There are multiple limitations in the current study, primary related to the small sample size and short follow-up time. The single surgeon nature may also limit external validity. Additionally, our statistical power is limited given 10 of the 30 available patients had inadequate follow up. Five of the remaining 15 patients did not consent to postoperative MRI without citing specific reason. Although anecdotally these five patients were clinically recovering well, their exclusion is a significant limitation. We felt it important to publish preliminary safety and efficacy data on this implant given that it is already being clinically implanted nationwide, and that there is a multicentered prospective cohort study enrolling to capture over 150 patients at 8 sites. This is the first HA patch used in human RCR and the information in our study can be built upon in future research to guide surgical decision making and improve patient care.
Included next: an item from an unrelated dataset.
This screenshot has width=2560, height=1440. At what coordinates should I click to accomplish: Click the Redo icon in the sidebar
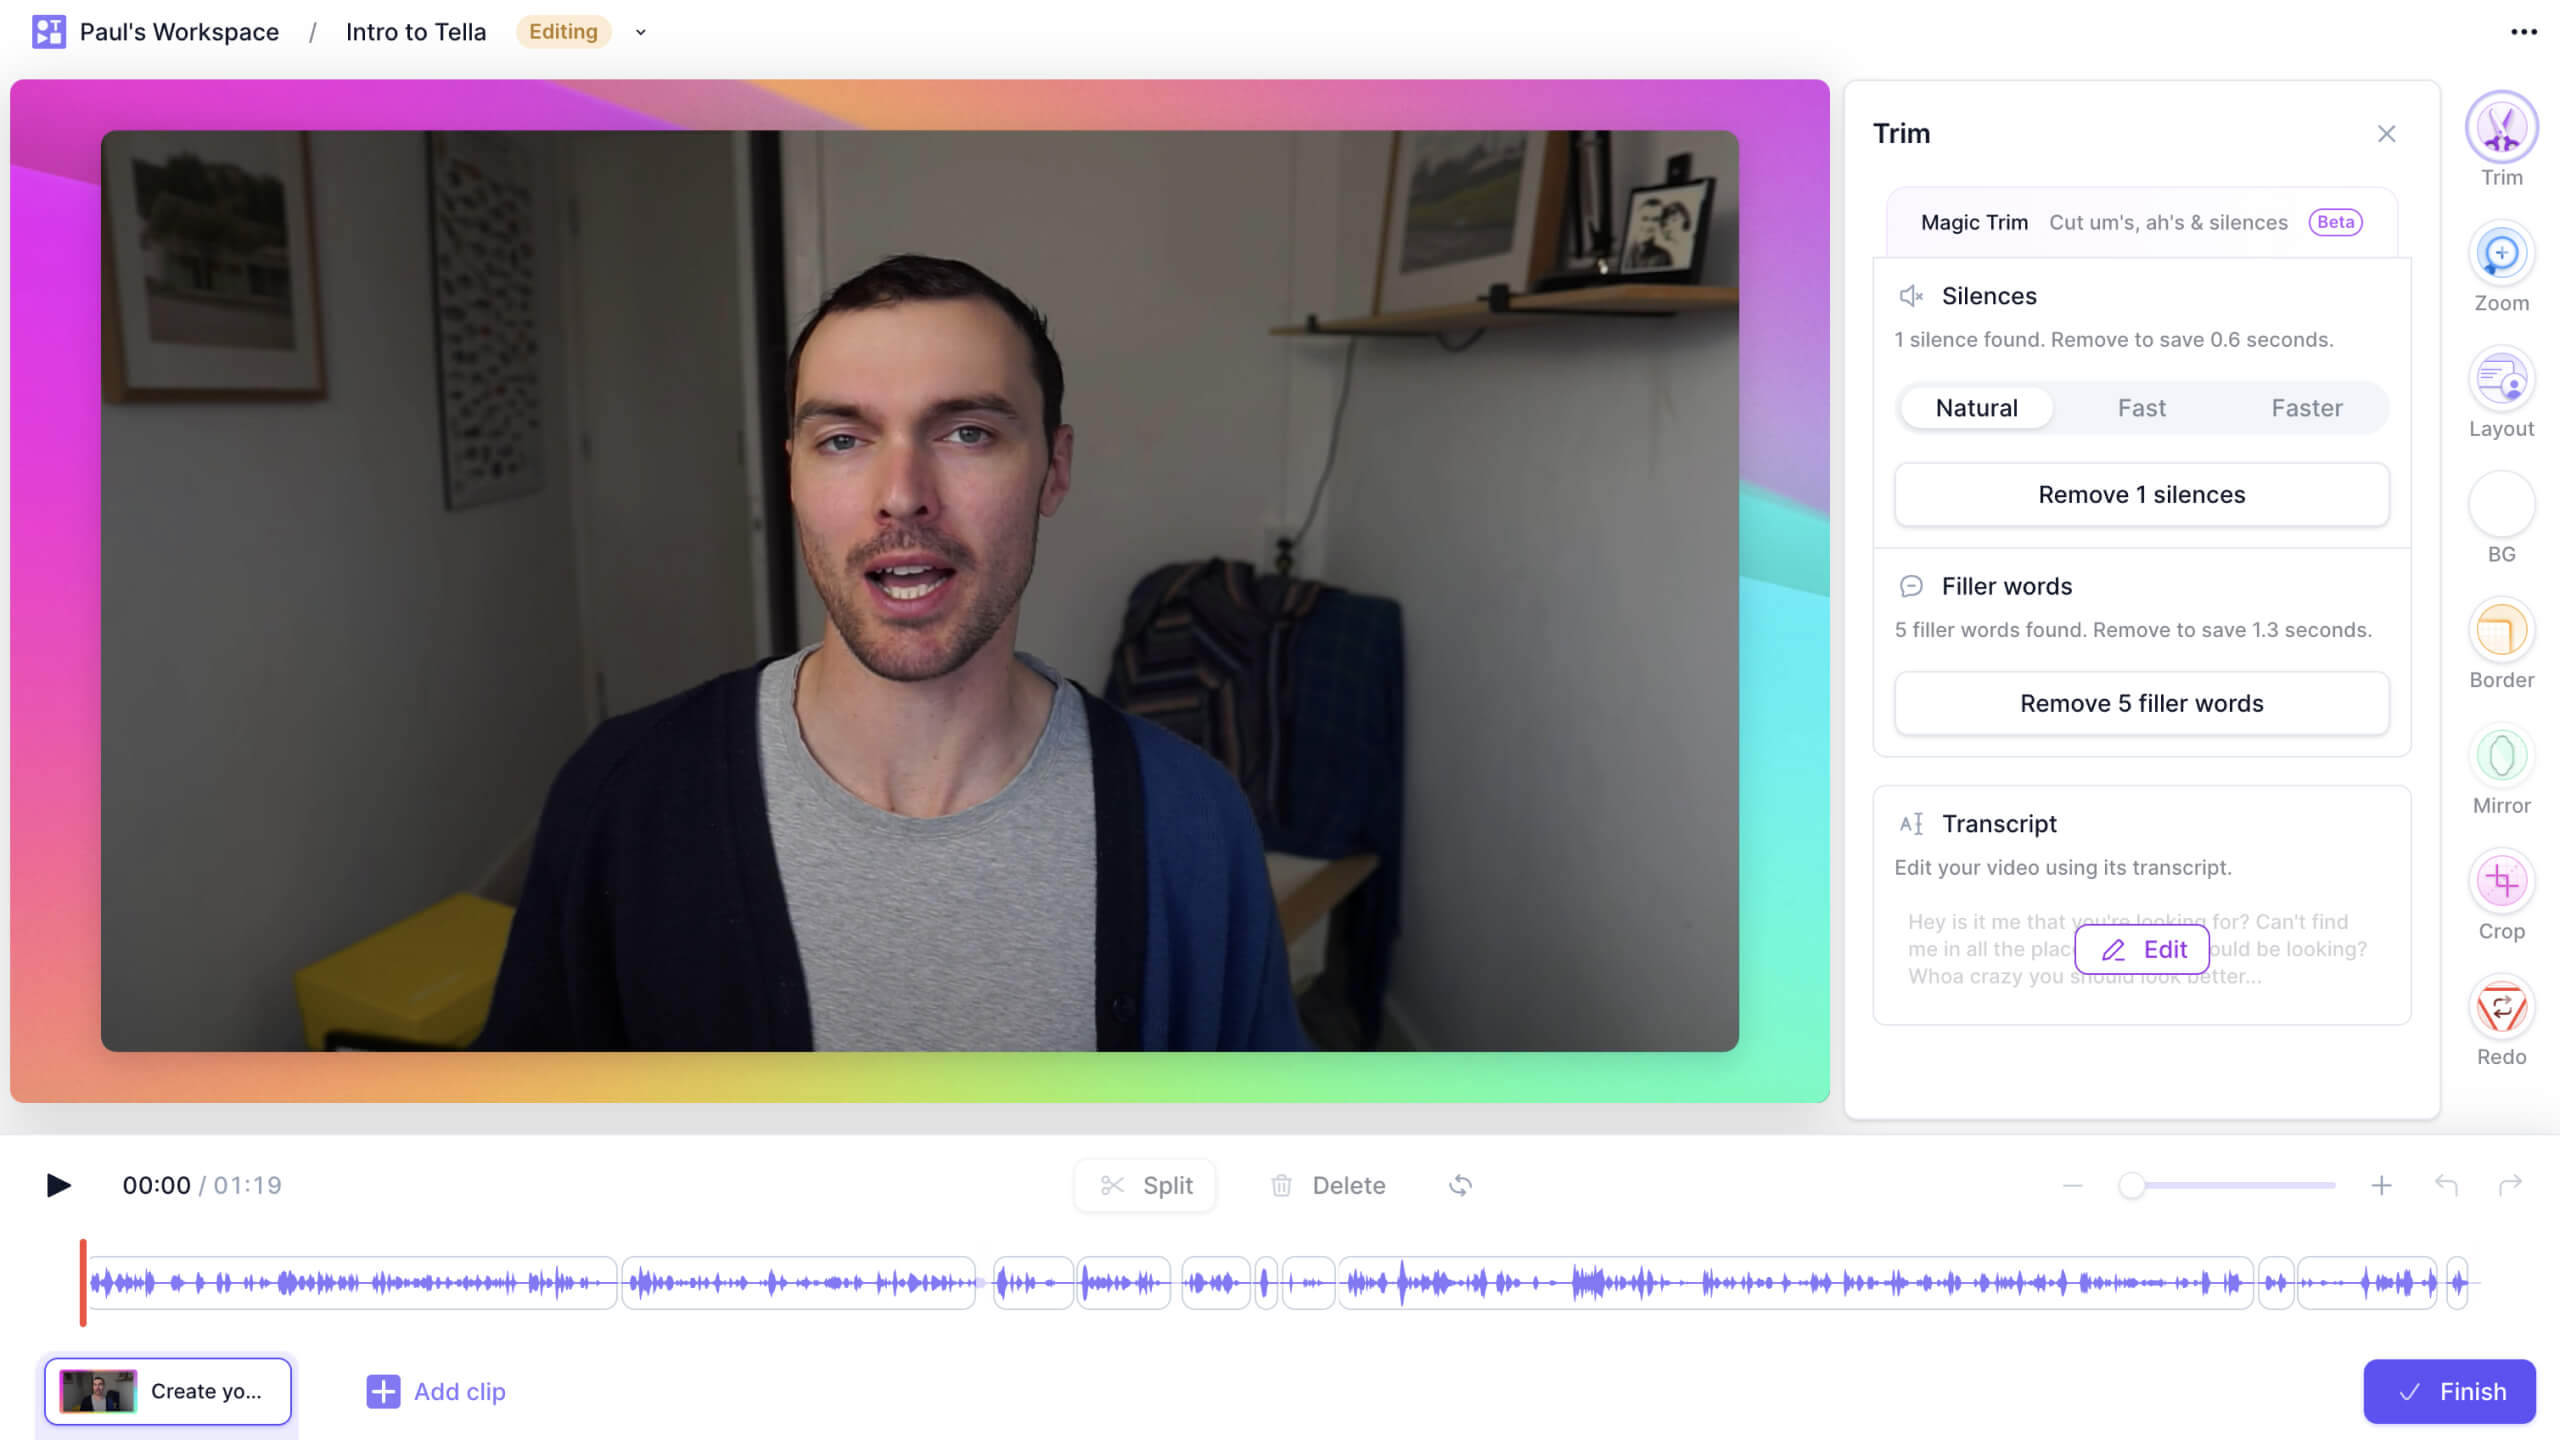point(2500,1015)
Another limitation is selection bias given that this was not a randomized study of all implant usages or RCR surgeries. However, surgeons may benefit from understanding the clinical outcomes and early MRI appearance for more common indications and RCR surgeries with higher likelihood of successful repair. Outlier cases may lead readers to draw inappropriate conclusions or make errant clinical decisions based off postoperative imaging that they feel is abnormal, potentially leading to unnecessary procedures and morbidity.

CONCLUSION

The Integrity HA based patch implant demonstrates both safety and efficacy in the surgical management of both partial and full-thickness rotator cuff tears at 6 months. Outcomes appear to be comparable for both partial and full-thickness injuries, showing thickening of the RTC without recurrent tearing. Consistent improvements in PROMs and footprint restoration on MRI was confirmed for all patients.


FUNDING

Anika Therapeutics, Inc. covered IRB fees and postoperative MRIs for patients.

DATA AVAILABILITY

All original data for this study are available upon request.

AUTHORS’ CONTRIBUTIONS

AM: data analysis, manuscript writing; RP: data analysis, manuscript writing; EC: manuscript writing; HC: data collection, data analysis; VS: data collection; CB: primary investigator, manuscript writing.